Fine tune ssd_mobilenet_v1 model can't convert

I success convert the origin ssd_mobilenet_v1_coco_2018_01_28 model to tensorrt by following this link https://github.com/AastaNV/TRT_object_detection, but when I fine tune the origin model with my own dataset, export it to pb file and
try to convert it to tensorrt, it failed.

Here are the error message:

-------
Traceback (most recent call last):
  File "main.py", line 31, in <module>
    dynamic_graph = model.add_plugin(gs.DynamicGraph(model.path))
  File "/home/blackwalnut/TensorRT/JestonNano/TRT_object_detection/config/model_ssd_mobilenet_v1_aicar.py", line 87, in add_plugin
    graph.find_nodes_by_name("Input")[0].input.remove("image_tensor:0")
  File "/usr/local/lib/python3.6/dist-packages/google/protobuf/internal/containers.py", line 295, in remove
    self._values.remove(elem)
ValueError: list.remove(x): x not in list

Could you tell me what’s wrong with that?

Hi,

Do you update the layer name of ssd_mobilenet_v1_coco_2018_01_28?

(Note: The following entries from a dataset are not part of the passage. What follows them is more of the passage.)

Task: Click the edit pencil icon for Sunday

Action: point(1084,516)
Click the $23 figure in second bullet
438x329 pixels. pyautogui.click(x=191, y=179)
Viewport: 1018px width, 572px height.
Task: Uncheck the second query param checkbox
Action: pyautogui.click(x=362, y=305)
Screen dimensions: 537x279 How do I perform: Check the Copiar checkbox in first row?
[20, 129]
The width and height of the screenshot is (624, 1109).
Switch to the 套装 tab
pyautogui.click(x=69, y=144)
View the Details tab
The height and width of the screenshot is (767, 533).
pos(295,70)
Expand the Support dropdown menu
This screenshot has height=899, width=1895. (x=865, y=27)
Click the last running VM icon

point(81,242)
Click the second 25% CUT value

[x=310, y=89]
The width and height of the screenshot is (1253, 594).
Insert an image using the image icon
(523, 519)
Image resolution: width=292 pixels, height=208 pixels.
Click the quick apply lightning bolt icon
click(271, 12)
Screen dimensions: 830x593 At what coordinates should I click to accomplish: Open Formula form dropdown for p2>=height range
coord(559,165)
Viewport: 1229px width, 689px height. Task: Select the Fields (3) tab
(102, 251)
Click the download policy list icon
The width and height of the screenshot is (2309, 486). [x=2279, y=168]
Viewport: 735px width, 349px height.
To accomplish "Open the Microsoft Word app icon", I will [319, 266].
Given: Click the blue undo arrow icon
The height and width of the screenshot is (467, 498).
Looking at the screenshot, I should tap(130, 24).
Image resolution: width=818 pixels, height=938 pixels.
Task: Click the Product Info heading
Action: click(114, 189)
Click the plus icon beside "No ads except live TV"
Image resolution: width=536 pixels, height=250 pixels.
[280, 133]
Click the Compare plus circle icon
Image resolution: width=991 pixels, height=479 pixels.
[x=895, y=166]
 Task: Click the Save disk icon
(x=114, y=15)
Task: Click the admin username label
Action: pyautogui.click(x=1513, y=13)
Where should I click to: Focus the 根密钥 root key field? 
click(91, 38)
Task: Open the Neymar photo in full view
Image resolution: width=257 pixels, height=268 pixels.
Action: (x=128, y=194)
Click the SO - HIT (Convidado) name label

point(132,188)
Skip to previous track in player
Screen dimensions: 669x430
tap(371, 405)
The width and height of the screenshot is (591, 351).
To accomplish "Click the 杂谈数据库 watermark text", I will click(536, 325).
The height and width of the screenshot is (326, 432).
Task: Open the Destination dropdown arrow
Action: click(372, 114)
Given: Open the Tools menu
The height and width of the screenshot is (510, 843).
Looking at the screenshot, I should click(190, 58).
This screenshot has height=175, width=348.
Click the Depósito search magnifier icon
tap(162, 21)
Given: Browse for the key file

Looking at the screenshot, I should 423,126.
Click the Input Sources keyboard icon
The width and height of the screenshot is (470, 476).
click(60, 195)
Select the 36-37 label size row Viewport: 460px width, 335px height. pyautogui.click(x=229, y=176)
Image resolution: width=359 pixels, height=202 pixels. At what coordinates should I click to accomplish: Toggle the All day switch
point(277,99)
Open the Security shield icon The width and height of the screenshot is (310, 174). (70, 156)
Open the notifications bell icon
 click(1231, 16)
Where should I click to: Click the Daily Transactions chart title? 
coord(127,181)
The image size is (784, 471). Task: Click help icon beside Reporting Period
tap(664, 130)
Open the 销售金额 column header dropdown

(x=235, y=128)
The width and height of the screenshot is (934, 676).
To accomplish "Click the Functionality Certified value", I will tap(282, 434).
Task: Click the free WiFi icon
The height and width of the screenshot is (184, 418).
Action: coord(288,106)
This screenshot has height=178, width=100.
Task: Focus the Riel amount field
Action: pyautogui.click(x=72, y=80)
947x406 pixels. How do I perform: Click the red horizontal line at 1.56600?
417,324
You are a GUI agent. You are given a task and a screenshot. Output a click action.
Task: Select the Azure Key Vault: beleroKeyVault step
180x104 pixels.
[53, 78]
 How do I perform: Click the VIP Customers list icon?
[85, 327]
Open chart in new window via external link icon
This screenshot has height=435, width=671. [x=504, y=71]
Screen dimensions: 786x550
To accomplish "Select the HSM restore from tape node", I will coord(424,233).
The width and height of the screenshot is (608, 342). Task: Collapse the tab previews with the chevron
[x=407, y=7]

Based on the error message, it looks like the placeholder layer name changed.
If yes, please help to update the new name here:
https://github.com/AastaNV/TRT_object_detection/blob/master/config/model_ssd_mobilenet_v1_coco_2018_01_28.py#L79

Thanks.

Hi NVIDIA,
I check the node’s name and found that google’s model export tool changed the placeholder layer name to ‘Cast’???

Then I change the code

graph.find_nodes_by_name("Input")[0].input.remove("Cast")

I run the converter again, the ‘tmp.uff’ file generaged successfully, but there are another error message:

[TensorRT] ERROR: UFFParser: Parser error: BoxPredictor_0/Reshape: Reshape: -1 dimension specified more than 1 time
[TensorRT] ERROR: Network must have at least one output
Traceback (most recent call last):
  File "main.py", line 44, in <module>
    buf = engine.serialize()
AttributeError: 'NoneType' object has no attribute 'serialize'

Could you tell me what’s wrong with that? Thank you.

Hi,

Would you mind to share your .pb file with us?
Thanks.

Sure, there are the model files.

https://drive.google.com/file/d/18Oz53f8CfE6f6kko8DFW37ZmwSZdIRkT/view?usp=sharing

Thank you.

Hi,

Thanks for your model.
We will check this and update information with you later.

Thanks

Hi,

Sorry for the late reply.

After checking, there is an extra layer called “cast” which is not supported by TensorRT yet.
Is it possible to retrain your network without cast layer?
Or you will need to implement it as plugin layer.

Thanks.

Hi,

Thank you. And if I want to implement is as plugin layer, what should I do? I noticed that the “namespace_pulgin_map” maybe include the plugin’s map, but I don’t know how to implement another plug, could do please tell me how to do it? Thank you again.

Hi,

I try to add “Cast:Input” into variable “namespace_plugin_map” in model_ssd_mobilenet_v1.py and change register_input from “Input” to “Cast” in main.py, but another error displayed.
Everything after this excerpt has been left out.